In April 2002, the news that every Alice in Chains fan had been fearing for years had finally come to pass: Layne Staley was found dead due to a lethal overdose of cocaine and heroin. Alice in Chains spent the next few years in limbo, eventually reuniting in 2005 for a benefit show with Damageplan vocalist Pat Lachman filling in for the deceased Staley. After rotating through a handful of different singers, the group eventually settled on Comes with the Fall vocalist William DuVall, who appeared on the group's 2009 comeback record Black Gives Way to Blue.-- Stephen Thomas Erlewine & Greg Prato
Deftones: Deftones were one of the first groups to alternate heavy riffs and screamed vocals with more ethereal music and hushed singing -- spawning a fair amount of imitators in their wake.
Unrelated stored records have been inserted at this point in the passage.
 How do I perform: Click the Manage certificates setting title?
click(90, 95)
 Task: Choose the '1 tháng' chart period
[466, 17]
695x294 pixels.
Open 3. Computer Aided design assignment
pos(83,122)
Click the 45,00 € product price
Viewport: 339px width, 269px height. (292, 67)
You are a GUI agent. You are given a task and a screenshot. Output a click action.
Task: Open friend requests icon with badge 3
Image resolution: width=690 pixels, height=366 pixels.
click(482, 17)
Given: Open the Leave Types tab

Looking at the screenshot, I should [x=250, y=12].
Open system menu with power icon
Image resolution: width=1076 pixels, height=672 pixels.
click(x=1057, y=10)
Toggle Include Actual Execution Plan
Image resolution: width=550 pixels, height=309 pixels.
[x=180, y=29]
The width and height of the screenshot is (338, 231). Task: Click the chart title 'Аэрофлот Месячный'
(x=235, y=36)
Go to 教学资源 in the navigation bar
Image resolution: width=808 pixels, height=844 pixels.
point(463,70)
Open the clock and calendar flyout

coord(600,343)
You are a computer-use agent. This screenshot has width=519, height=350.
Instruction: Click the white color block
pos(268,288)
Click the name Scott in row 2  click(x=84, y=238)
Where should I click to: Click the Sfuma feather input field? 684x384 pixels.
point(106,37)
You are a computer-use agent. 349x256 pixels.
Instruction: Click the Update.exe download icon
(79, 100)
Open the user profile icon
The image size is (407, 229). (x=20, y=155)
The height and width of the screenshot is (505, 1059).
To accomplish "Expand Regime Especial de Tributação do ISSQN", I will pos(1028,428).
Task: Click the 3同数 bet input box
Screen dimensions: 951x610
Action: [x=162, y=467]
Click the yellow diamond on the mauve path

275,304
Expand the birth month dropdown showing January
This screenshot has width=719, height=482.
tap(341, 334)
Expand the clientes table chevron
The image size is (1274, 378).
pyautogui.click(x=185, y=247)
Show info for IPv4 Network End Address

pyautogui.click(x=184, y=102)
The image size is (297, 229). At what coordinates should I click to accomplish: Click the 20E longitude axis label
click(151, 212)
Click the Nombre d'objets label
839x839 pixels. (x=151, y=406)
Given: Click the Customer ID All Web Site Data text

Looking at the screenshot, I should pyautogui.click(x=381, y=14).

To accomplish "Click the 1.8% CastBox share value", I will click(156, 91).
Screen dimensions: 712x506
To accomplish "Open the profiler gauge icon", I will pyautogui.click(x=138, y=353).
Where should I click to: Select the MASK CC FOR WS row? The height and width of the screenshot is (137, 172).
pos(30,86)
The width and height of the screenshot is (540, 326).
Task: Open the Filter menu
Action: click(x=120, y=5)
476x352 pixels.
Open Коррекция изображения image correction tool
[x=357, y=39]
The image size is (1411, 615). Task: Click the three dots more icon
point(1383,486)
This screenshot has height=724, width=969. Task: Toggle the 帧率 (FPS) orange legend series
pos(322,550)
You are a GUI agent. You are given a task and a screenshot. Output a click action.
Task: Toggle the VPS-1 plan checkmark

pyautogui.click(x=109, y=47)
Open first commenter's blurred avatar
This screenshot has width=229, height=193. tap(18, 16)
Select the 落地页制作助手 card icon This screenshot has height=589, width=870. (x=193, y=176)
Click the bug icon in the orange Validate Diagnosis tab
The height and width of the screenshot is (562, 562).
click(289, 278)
The group first formed in Sacramento, CA during 1988, when then high-school students Stephen Carpenter (guitar), Abe Cunningham (drums), and Chino Moreno (vocals) first began to jam together. They chose the name Deftones and began playing out locally shortly thereafter, going through several different bass players before finding a permanent bassist in the form of Chi Cheng. Although the group was more heavy metal-based early on, the early '90s saw Deftones expand their sound even further, inspired by such groundbreakers as Tool, Rage Against the Machine, and Faith No More. In 2010 the band released a new album, Diamond Eyes.--Greg Prato
Mastodon: Atlanta-based sludge/stoner/alternative metal outfit Mastodon formed in 1999 around the talents of guitarist Bill Kelliher, drummer Bränn Dailor, bassist/vocalist Troy Sanders, and guitarist/vocalist Brent Hinds. One of the more notable New Wave of American Heavy Metal acts, a genre spawned in the mid-'90s by bands like Pantera, Biohazard, and Machine Head, Mastodon's innovative, lyrically astute blend of progressive metal, grindcore, and hardcore helped position the band as one of the preeminent metal acts of the early 21st century.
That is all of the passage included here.